Instruction:
Turn the listing below into a numbered list, one entry per line, and leave out the blank lines.

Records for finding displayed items
%%

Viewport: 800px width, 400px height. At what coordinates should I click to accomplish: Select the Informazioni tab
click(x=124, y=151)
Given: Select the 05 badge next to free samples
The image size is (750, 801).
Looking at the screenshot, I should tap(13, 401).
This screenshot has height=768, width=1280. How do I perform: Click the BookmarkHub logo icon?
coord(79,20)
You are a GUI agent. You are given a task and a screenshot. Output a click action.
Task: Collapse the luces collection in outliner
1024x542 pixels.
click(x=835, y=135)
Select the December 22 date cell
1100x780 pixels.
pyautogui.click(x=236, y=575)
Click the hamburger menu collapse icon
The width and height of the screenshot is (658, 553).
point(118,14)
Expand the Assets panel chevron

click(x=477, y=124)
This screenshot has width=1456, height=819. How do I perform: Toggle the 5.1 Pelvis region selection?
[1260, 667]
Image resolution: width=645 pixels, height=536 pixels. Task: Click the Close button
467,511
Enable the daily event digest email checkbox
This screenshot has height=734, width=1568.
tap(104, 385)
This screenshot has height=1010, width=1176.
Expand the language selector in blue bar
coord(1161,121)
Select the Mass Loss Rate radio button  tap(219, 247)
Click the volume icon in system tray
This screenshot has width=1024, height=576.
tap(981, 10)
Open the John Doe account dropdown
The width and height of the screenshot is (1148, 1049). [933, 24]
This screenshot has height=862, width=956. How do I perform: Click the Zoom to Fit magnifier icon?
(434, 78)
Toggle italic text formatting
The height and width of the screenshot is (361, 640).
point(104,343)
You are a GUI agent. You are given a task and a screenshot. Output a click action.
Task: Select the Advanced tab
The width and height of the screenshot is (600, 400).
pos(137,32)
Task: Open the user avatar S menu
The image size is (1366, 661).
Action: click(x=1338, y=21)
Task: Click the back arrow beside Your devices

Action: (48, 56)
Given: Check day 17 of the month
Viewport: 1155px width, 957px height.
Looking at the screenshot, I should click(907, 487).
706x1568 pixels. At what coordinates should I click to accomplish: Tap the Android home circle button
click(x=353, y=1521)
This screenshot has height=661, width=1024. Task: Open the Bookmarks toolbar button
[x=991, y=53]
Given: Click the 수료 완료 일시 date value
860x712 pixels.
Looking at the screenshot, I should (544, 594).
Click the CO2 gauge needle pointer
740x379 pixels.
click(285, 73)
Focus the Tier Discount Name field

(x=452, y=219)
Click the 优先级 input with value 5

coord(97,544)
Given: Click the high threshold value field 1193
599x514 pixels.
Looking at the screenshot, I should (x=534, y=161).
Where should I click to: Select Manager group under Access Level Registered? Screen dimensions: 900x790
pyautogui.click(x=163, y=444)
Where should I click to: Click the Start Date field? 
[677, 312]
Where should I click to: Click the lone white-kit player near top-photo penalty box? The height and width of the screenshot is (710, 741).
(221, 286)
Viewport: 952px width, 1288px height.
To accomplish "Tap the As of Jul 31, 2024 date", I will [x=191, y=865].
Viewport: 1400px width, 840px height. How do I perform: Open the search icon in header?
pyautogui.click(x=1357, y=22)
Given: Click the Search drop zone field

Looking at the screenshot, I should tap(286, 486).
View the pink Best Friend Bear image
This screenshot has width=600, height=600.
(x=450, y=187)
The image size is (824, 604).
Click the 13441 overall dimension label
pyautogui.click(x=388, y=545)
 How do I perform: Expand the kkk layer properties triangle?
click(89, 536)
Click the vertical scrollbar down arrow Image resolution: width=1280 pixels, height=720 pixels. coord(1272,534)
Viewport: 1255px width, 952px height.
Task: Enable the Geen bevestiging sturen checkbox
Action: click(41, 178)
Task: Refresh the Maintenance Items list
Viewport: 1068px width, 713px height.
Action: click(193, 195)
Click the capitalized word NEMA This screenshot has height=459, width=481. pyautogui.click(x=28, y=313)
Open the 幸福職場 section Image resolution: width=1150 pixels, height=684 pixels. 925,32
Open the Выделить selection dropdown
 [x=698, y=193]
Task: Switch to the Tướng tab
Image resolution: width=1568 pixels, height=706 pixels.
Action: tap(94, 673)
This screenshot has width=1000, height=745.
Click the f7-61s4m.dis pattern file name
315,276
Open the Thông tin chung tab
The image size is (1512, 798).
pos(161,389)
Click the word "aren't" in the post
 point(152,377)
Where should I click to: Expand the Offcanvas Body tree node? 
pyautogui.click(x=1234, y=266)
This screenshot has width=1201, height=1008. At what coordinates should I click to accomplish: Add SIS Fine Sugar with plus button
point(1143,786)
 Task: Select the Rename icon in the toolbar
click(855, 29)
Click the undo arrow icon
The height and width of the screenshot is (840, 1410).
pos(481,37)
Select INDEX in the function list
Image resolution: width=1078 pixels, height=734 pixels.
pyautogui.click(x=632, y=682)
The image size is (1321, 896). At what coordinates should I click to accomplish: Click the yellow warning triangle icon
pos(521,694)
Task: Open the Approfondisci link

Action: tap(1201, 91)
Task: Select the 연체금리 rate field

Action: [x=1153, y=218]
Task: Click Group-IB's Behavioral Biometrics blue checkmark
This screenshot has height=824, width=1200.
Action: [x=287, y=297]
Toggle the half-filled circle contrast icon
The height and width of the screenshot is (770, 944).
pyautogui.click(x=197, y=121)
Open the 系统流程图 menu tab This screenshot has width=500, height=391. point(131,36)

%%

Result:
1. Viewport: 800px width, 400px height. At what coordinates should I click to accomplish: Select the Informazioni tab
2. click(x=124, y=151)
3. Given: Select the 05 badge next to free samples
4. The image size is (750, 801).
5. Looking at the screenshot, I should tap(13, 401).
6. This screenshot has height=768, width=1280. How do I perform: Click the BookmarkHub logo icon?
7. coord(79,20)
8. You are a GUI agent. You are given a task and a screenshot. Output a click action.
9. Task: Collapse the luces collection in outliner
10. 1024x542 pixels.
11. click(x=835, y=135)
12. Select the December 22 date cell
13. 1100x780 pixels.
14. pyautogui.click(x=236, y=575)
15. Click the hamburger menu collapse icon
16. The width and height of the screenshot is (658, 553).
17. point(118,14)
18. Expand the Assets panel chevron
19. click(x=477, y=124)
20. This screenshot has width=1456, height=819. How do I perform: Toggle the 5.1 Pelvis region selection?
21. [1260, 667]
22. Image resolution: width=645 pixels, height=536 pixels. Task: Click the Close button
23. 467,511
24. Enable the daily event digest email checkbox
25. This screenshot has height=734, width=1568.
26. tap(104, 385)
27. This screenshot has height=1010, width=1176.
28. Expand the language selector in blue bar
29. coord(1161,121)
30. Select the Mass Loss Rate radio button  tap(219, 247)
31. Click the volume icon in system tray
32. This screenshot has width=1024, height=576.
33. tap(981, 10)
34. Open the John Doe account dropdown
35. The width and height of the screenshot is (1148, 1049). [933, 24]
36. This screenshot has height=862, width=956. How do I perform: Click the Zoom to Fit magnifier icon?
37. (434, 78)
38. Toggle italic text formatting
39. The height and width of the screenshot is (361, 640).
40. point(104,343)
41. You are a GUI agent. You are given a task and a screenshot. Output a click action.
42. Task: Select the Advanced tab
43. The width and height of the screenshot is (600, 400).
44. pos(137,32)
45. Task: Open the user avatar S menu
46. The image size is (1366, 661).
47. Action: click(x=1338, y=21)
48. Task: Click the back arrow beside Your devices
49. Action: (48, 56)
50. Given: Check day 17 of the month
51. Viewport: 1155px width, 957px height.
52. Looking at the screenshot, I should click(907, 487).
53. 706x1568 pixels. At what coordinates should I click to accomplish: Tap the Android home circle button
54. click(x=353, y=1521)
55. This screenshot has height=661, width=1024. Task: Open the Bookmarks toolbar button
56. [x=991, y=53]
57. Given: Click the 수료 완료 일시 date value
58. 860x712 pixels.
59. Looking at the screenshot, I should (544, 594).
60. Click the CO2 gauge needle pointer
61. 740x379 pixels.
62. click(285, 73)
63. Focus the Tier Discount Name field
64. (x=452, y=219)
65. Click the 优先级 input with value 5
66. coord(97,544)
67. Given: Click the high threshold value field 1193
68. 599x514 pixels.
69. Looking at the screenshot, I should (x=534, y=161).
70. Where should I click to: Select Manager group under Access Level Registered? Screen dimensions: 900x790
71. pyautogui.click(x=163, y=444)
72. Where should I click to: Click the Start Date field? 
73. [677, 312]
74. Where should I click to: Click the lone white-kit player near top-photo penalty box? The height and width of the screenshot is (710, 741).
75. (221, 286)
76. Viewport: 952px width, 1288px height.
77. To accomplish "Tap the As of Jul 31, 2024 date", I will [x=191, y=865].
78. Viewport: 1400px width, 840px height. How do I perform: Open the search icon in header?
79. pyautogui.click(x=1357, y=22)
80. Given: Click the Search drop zone field
81. Looking at the screenshot, I should tap(286, 486).
82. View the pink Best Friend Bear image
83. This screenshot has width=600, height=600.
84. (x=450, y=187)
85. The image size is (824, 604).
86. Click the 13441 overall dimension label
87. pyautogui.click(x=388, y=545)
88.  How do I perform: Expand the kkk layer properties triangle?
89. click(89, 536)
90. Click the vertical scrollbar down arrow Image resolution: width=1280 pixels, height=720 pixels. coord(1272,534)
91. Viewport: 1255px width, 952px height.
92. Task: Enable the Geen bevestiging sturen checkbox
93. Action: click(41, 178)
94. Task: Refresh the Maintenance Items list
95. Viewport: 1068px width, 713px height.
96. Action: click(193, 195)
97. Click the capitalized word NEMA This screenshot has height=459, width=481. pyautogui.click(x=28, y=313)
98. Open the 幸福職場 section Image resolution: width=1150 pixels, height=684 pixels. 925,32
99. Open the Выделить selection dropdown
100.  [x=698, y=193]
101. Task: Switch to the Tướng tab
102. Image resolution: width=1568 pixels, height=706 pixels.
103. Action: tap(94, 673)
104. This screenshot has width=1000, height=745.
105. Click the f7-61s4m.dis pattern file name
106. 315,276
107. Open the Thông tin chung tab
108. The image size is (1512, 798).
109. pos(161,389)
110. Click the word "aren't" in the post
111.  point(152,377)
112. Where should I click to: Expand the Offcanvas Body tree node? 
113. pyautogui.click(x=1234, y=266)
114. This screenshot has width=1201, height=1008. At what coordinates should I click to accomplish: Add SIS Fine Sugar with plus button
115. point(1143,786)
116.  Task: Select the Rename icon in the toolbar
117. click(855, 29)
118. Click the undo arrow icon
119. The height and width of the screenshot is (840, 1410).
120. pos(481,37)
121. Select INDEX in the function list
122. Image resolution: width=1078 pixels, height=734 pixels.
123. pyautogui.click(x=632, y=682)
124. The image size is (1321, 896). At what coordinates should I click to accomplish: Click the yellow warning triangle icon
125. pos(521,694)
126. Task: Open the Approfondisci link
127. Action: tap(1201, 91)
128. Task: Select the 연체금리 rate field
129. Action: [x=1153, y=218]
130. Task: Click Group-IB's Behavioral Biometrics blue checkmark
131. This screenshot has height=824, width=1200.
132. Action: [x=287, y=297]
133. Toggle the half-filled circle contrast icon
134. The height and width of the screenshot is (770, 944).
135. pyautogui.click(x=197, y=121)
136. Open the 系统流程图 menu tab This screenshot has width=500, height=391. point(131,36)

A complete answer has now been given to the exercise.